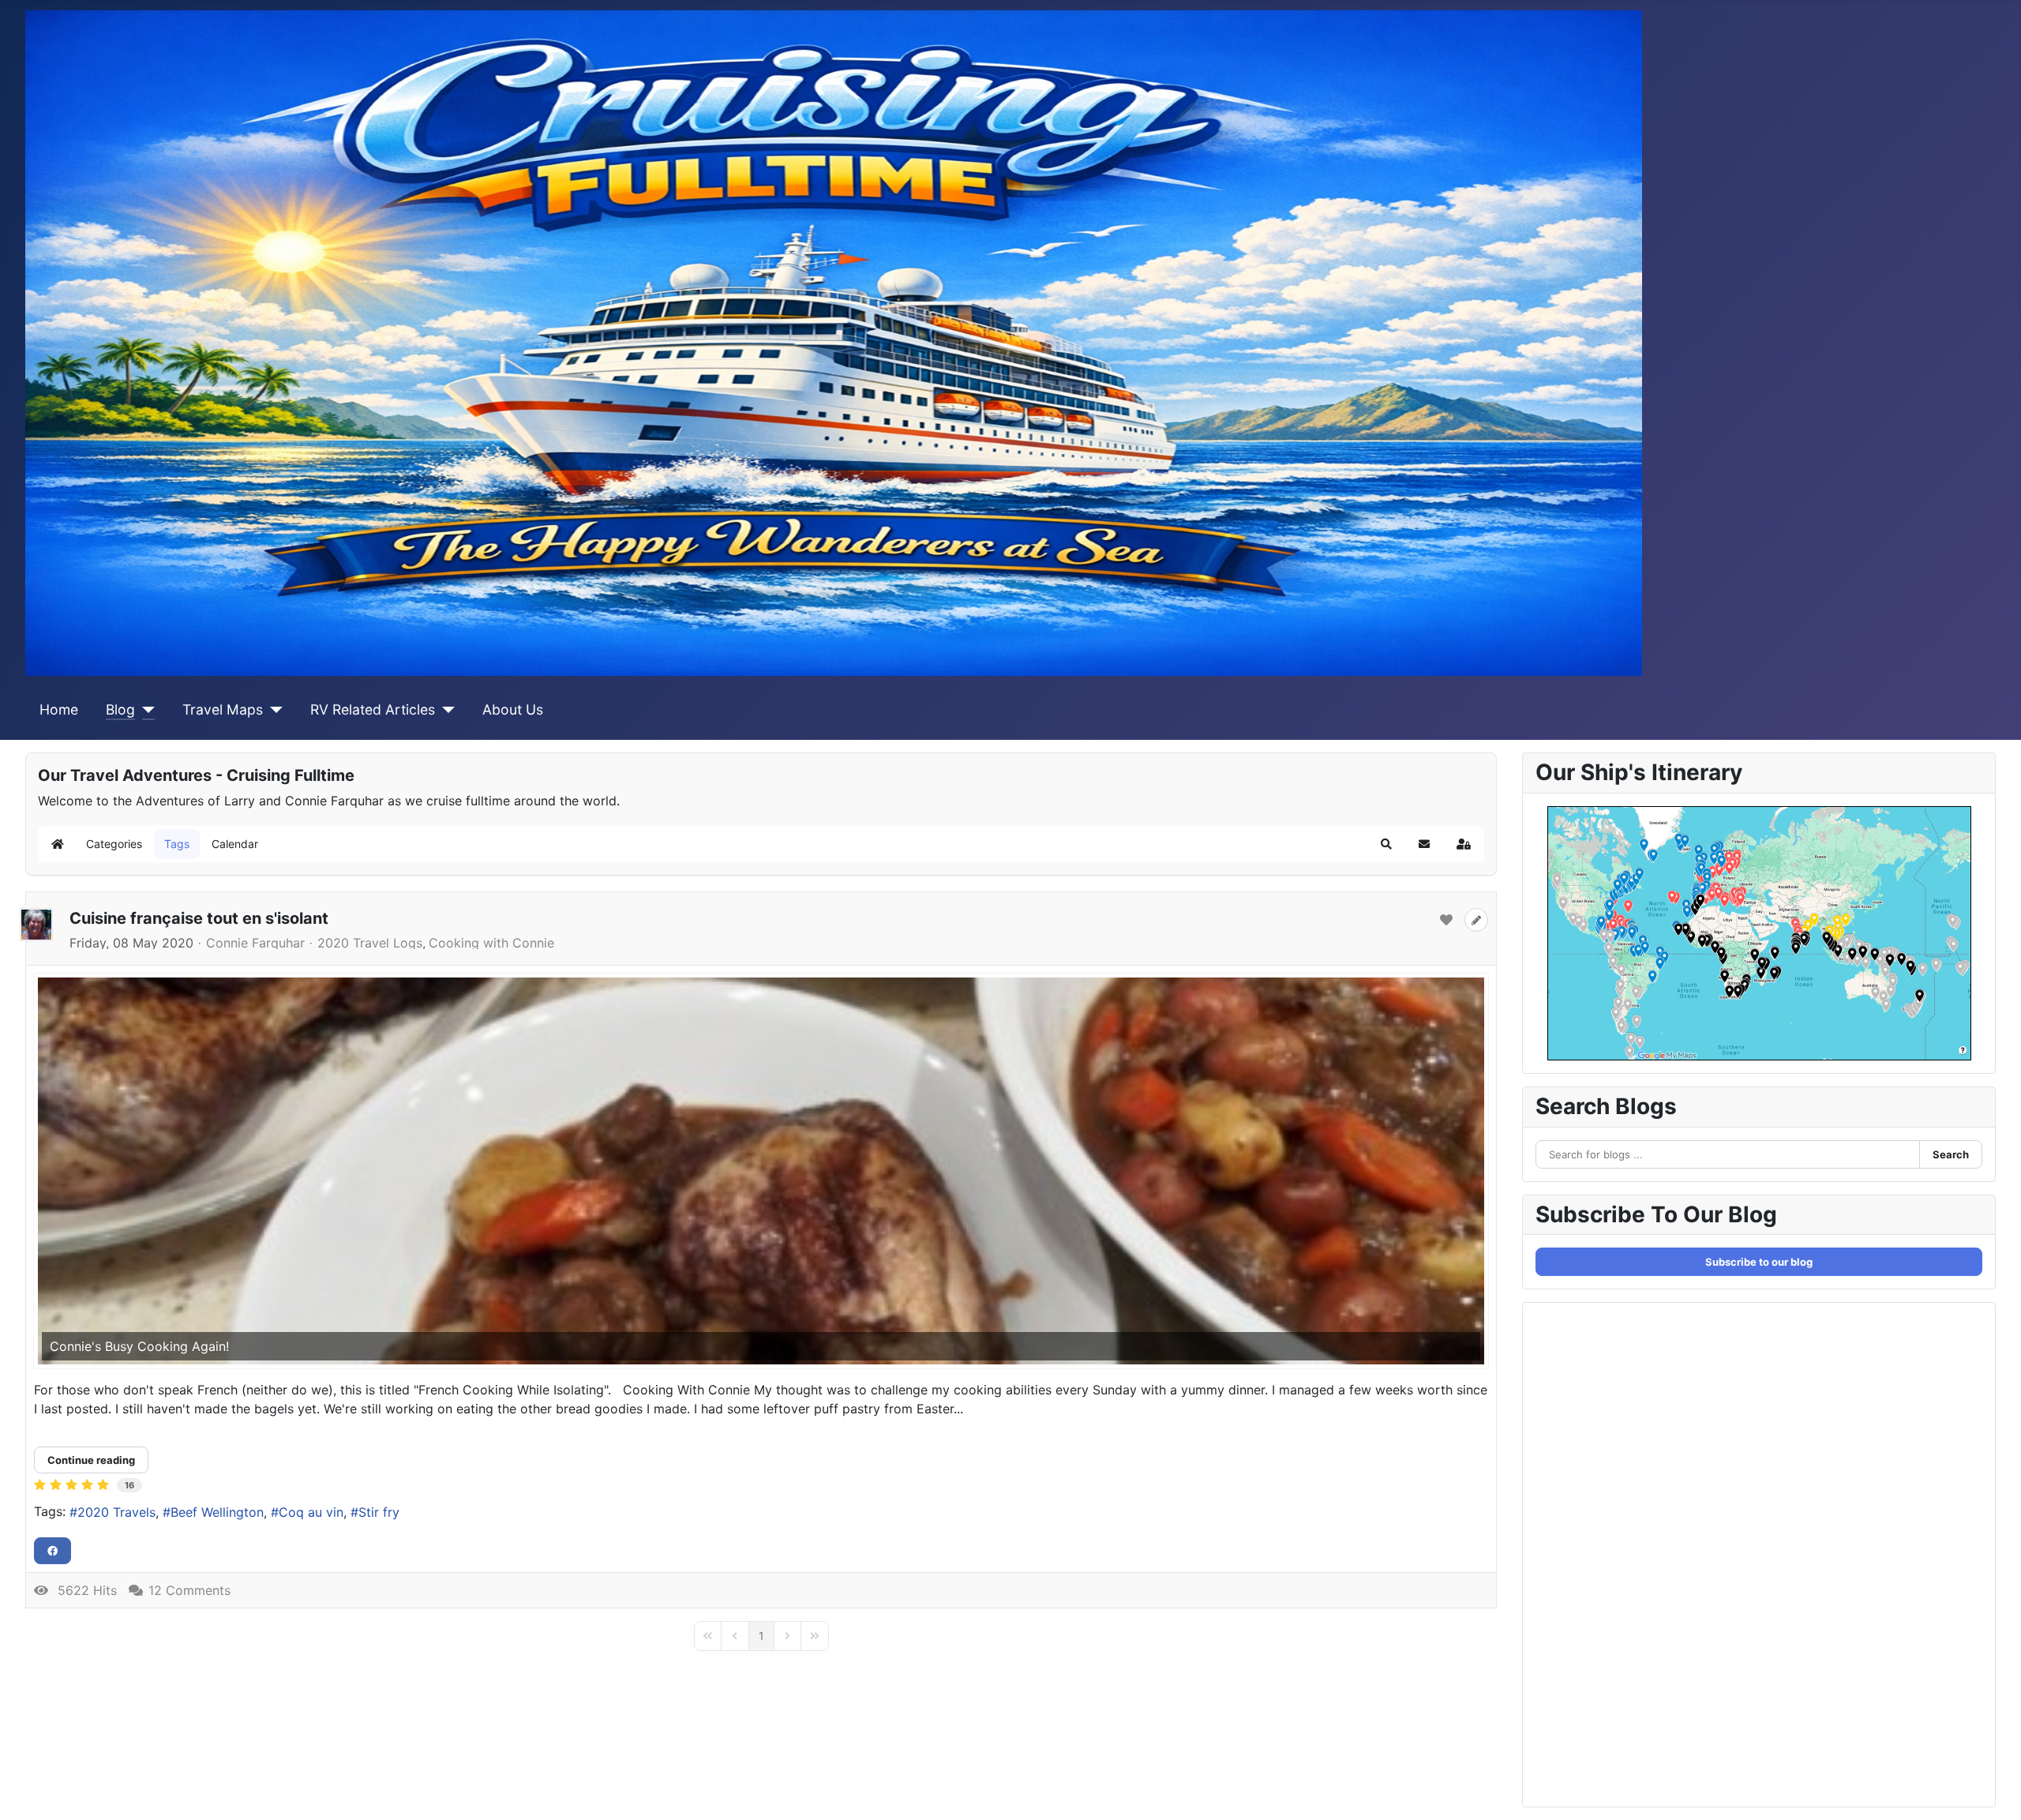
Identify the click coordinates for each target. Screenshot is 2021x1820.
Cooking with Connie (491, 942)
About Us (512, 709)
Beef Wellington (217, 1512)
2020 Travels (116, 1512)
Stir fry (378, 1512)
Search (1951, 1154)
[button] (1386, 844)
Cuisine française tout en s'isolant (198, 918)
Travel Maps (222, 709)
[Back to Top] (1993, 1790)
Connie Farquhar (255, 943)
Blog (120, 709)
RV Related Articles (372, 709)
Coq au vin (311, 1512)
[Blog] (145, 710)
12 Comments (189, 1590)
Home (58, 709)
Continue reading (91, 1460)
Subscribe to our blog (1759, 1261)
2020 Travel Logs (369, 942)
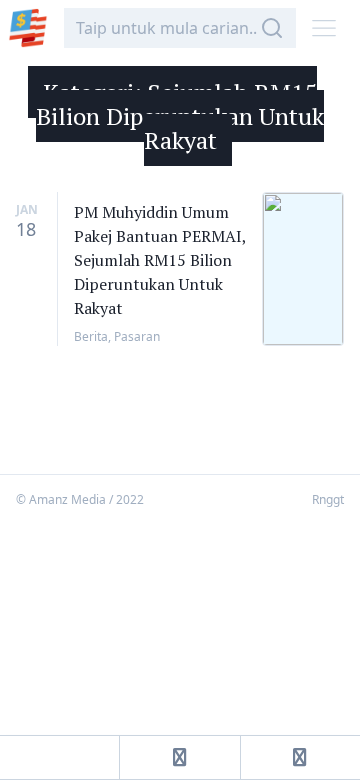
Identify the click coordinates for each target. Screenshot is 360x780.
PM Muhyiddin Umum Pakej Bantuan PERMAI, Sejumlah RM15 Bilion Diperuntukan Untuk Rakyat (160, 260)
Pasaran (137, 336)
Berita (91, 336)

**TASK PROMPT:**
At the line containing "Subscribe to our blog (1759, 1261)", begin reproducing the entries word for word, and continue through their last line. Leave out the pictures.

**TASK RESPONSE:**
Subscribe to our blog (1759, 1261)
2020 Travel Logs (369, 942)
Identify the click coordinates for each target. Screenshot is 360x780.
PM Muhyiddin Umum Pakej Bantuan PERMAI, Sejumlah RM15 Bilion Diperuntukan Untuk Rakyat (160, 260)
Pasaran (137, 336)
Berita (91, 336)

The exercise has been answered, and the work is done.